It is no secret that engineered T cells are the hot newcomers to the field of cancer immunotherapy. In recent months, several new companies have formed or joined academic centers to develop engineered T cells as commercially available clinical products. Although engineered T cells are a platform therapy that could be applied to multiple cancer types, most of the exciting clinical data have been in hematologic malignancies. One big question in the field is how well engineered T cells will traffic to and effect responses in solid tumors.

Now, Stephan et al. demonstrate that the antitumor potency of antigen-specific T cells can be improved substantially by embedding the T cells in a polymer matrix placed in the tumor bed or cavity. The scaffold is composed of a naturally occurring polysaccharide, alginate, coated with a collagen-mimetic peptide that binds lymphocytes. The matrix can also be coated with proteins that enhance T cell function, including agonistic antibodies to CD3, CD28, and 4-1BB and/or enhancing cytokines such as IL-15/IL-15Ra complexes. The scaffold therefore acts as an active reservoir that enhances T cell function and slowly releases the T cells locally as the material degrades. In two mouse models of cancer, T cells delivered in a matrix were more effective than local or intravenous delivery.

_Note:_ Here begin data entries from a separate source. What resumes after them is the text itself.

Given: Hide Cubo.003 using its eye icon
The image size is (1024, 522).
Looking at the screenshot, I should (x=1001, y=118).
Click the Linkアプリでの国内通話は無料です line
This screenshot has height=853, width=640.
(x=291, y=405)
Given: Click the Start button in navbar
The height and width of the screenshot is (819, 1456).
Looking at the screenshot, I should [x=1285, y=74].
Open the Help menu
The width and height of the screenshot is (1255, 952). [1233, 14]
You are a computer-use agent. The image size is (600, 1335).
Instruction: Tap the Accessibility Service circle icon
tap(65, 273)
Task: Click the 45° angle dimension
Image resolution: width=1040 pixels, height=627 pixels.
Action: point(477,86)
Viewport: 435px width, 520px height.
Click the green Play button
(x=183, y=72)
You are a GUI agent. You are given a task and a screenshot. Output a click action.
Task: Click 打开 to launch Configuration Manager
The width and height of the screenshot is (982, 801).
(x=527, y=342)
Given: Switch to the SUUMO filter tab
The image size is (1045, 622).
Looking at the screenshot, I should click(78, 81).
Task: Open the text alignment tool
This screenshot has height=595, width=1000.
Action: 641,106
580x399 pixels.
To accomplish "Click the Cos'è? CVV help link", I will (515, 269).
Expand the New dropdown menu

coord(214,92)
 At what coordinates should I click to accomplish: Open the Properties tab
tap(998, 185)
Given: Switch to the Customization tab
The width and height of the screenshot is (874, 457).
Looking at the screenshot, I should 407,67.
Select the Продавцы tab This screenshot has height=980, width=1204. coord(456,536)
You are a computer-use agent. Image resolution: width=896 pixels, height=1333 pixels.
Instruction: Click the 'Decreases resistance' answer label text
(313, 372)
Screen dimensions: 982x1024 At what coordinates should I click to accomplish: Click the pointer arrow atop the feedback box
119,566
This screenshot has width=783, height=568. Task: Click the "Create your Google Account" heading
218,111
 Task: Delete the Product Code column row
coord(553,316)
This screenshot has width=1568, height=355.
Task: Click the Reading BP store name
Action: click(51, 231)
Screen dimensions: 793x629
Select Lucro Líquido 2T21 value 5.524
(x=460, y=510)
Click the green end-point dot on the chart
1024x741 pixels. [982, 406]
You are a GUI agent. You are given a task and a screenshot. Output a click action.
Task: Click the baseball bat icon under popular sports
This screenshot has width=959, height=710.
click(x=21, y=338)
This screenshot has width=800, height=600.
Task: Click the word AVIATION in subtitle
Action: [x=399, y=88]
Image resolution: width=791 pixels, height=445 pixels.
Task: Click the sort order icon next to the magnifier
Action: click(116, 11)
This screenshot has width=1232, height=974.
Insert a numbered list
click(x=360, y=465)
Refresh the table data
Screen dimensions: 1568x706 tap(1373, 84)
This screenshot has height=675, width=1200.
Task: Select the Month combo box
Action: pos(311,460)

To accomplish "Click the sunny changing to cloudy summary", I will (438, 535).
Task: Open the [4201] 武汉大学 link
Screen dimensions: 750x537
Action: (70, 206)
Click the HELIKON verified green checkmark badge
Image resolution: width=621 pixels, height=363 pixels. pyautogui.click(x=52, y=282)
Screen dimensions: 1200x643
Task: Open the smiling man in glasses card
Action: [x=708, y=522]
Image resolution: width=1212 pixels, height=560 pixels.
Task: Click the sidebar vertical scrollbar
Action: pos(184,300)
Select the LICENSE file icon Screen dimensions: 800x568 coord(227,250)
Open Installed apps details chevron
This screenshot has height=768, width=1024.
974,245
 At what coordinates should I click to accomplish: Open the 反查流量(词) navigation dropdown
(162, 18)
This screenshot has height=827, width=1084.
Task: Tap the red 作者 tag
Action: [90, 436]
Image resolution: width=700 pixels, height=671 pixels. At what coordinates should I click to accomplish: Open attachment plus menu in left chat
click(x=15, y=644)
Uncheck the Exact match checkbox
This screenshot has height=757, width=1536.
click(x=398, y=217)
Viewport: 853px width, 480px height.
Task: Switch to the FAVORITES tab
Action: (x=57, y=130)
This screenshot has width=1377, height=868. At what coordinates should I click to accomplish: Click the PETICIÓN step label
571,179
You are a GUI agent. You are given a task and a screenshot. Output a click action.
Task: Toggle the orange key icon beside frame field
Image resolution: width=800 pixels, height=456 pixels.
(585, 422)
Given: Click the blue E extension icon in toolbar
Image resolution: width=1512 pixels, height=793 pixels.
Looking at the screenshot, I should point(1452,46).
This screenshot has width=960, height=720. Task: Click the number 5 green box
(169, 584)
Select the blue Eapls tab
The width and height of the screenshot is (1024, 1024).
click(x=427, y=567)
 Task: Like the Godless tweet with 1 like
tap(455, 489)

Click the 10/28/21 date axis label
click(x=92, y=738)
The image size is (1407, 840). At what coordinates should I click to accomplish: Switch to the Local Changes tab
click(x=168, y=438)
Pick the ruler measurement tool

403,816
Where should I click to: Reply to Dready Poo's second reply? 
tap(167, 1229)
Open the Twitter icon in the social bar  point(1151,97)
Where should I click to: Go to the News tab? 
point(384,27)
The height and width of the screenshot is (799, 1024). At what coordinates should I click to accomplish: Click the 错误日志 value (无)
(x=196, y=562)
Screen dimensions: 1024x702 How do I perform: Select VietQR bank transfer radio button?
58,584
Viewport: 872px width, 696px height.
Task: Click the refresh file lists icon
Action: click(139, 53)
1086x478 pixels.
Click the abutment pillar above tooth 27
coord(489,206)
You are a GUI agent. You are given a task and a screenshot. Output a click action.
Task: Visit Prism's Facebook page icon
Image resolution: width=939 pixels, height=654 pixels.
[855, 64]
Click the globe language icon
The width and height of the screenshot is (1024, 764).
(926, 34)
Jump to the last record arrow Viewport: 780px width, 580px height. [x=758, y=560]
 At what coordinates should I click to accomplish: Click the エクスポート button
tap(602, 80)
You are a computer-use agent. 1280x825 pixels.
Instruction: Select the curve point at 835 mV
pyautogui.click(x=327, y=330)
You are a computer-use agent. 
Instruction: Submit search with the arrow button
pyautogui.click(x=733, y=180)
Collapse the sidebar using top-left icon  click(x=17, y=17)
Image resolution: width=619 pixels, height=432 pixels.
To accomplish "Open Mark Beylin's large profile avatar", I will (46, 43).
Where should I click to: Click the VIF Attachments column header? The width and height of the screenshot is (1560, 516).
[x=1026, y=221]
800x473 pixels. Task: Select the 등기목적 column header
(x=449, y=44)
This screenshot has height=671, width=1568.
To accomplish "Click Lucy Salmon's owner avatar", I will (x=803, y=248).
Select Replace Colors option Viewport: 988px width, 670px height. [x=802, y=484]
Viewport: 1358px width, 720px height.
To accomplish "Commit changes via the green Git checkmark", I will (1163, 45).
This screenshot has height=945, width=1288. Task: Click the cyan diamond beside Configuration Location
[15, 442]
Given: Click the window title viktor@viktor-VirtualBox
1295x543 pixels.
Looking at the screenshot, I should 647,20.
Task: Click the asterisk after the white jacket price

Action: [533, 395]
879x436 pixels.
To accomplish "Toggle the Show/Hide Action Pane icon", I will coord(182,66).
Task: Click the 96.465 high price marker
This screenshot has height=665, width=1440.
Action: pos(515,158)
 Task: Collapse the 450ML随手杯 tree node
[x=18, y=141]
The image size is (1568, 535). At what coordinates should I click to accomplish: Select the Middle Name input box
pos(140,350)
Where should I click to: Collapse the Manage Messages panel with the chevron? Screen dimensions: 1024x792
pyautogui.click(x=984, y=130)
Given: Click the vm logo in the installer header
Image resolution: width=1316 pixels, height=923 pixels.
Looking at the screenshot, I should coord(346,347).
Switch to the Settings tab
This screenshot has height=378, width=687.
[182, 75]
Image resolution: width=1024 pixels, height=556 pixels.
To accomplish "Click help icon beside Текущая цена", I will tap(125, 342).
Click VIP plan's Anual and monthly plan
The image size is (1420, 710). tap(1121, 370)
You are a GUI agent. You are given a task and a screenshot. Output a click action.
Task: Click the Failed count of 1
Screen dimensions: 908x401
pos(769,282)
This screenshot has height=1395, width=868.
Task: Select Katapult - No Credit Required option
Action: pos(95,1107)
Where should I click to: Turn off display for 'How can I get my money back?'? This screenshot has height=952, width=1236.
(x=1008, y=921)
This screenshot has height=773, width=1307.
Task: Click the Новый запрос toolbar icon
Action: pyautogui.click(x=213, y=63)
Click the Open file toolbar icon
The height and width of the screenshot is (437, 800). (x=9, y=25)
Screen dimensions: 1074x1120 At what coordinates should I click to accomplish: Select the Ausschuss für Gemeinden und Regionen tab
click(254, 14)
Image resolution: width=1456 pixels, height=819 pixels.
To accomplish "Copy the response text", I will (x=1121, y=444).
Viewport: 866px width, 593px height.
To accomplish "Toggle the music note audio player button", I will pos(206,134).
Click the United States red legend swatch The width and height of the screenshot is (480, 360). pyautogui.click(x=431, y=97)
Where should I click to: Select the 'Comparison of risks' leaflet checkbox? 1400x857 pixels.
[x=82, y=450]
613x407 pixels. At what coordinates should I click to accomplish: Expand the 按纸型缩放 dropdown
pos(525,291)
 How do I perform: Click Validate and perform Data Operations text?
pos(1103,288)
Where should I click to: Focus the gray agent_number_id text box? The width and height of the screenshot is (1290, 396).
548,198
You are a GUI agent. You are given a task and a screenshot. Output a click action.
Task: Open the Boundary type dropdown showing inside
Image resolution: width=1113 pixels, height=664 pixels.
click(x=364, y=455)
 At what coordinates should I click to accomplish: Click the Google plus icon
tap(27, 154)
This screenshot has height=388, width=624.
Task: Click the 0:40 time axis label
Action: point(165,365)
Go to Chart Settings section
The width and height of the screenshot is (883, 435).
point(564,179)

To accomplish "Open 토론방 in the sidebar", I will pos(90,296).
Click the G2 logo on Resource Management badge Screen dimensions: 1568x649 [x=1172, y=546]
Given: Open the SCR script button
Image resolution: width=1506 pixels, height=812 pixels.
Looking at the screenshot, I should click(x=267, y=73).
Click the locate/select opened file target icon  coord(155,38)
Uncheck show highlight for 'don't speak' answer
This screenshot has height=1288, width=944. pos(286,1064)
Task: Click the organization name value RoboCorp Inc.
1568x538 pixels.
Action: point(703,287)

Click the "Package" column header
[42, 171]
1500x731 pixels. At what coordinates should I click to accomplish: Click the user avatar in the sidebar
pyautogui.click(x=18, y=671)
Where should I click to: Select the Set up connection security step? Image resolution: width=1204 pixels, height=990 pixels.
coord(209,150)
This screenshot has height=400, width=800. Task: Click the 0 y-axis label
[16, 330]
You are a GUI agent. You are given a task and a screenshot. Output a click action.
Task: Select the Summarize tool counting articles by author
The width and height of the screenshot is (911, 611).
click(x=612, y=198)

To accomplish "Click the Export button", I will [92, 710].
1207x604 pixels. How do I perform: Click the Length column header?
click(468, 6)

One outstanding question will be how to quickly generate T cells that are specific for the tumor; perhaps embedding checkpoint-blocking antibodies into the matrix will enhance the function of naturally occurring tumor-infiltrating lymphocytes. In any case, the combination of a bioengineering/biomaterial approach with a biologic approach has great potential to maximize the potency of immunotherapy for cancer.

S. B. Stephan et al., Biopolymer implants enhance the efficacy of adoptive T-cell therapy. Nat. Biotechnol. 10.1038/nbt.3104 (2015). [Abstract]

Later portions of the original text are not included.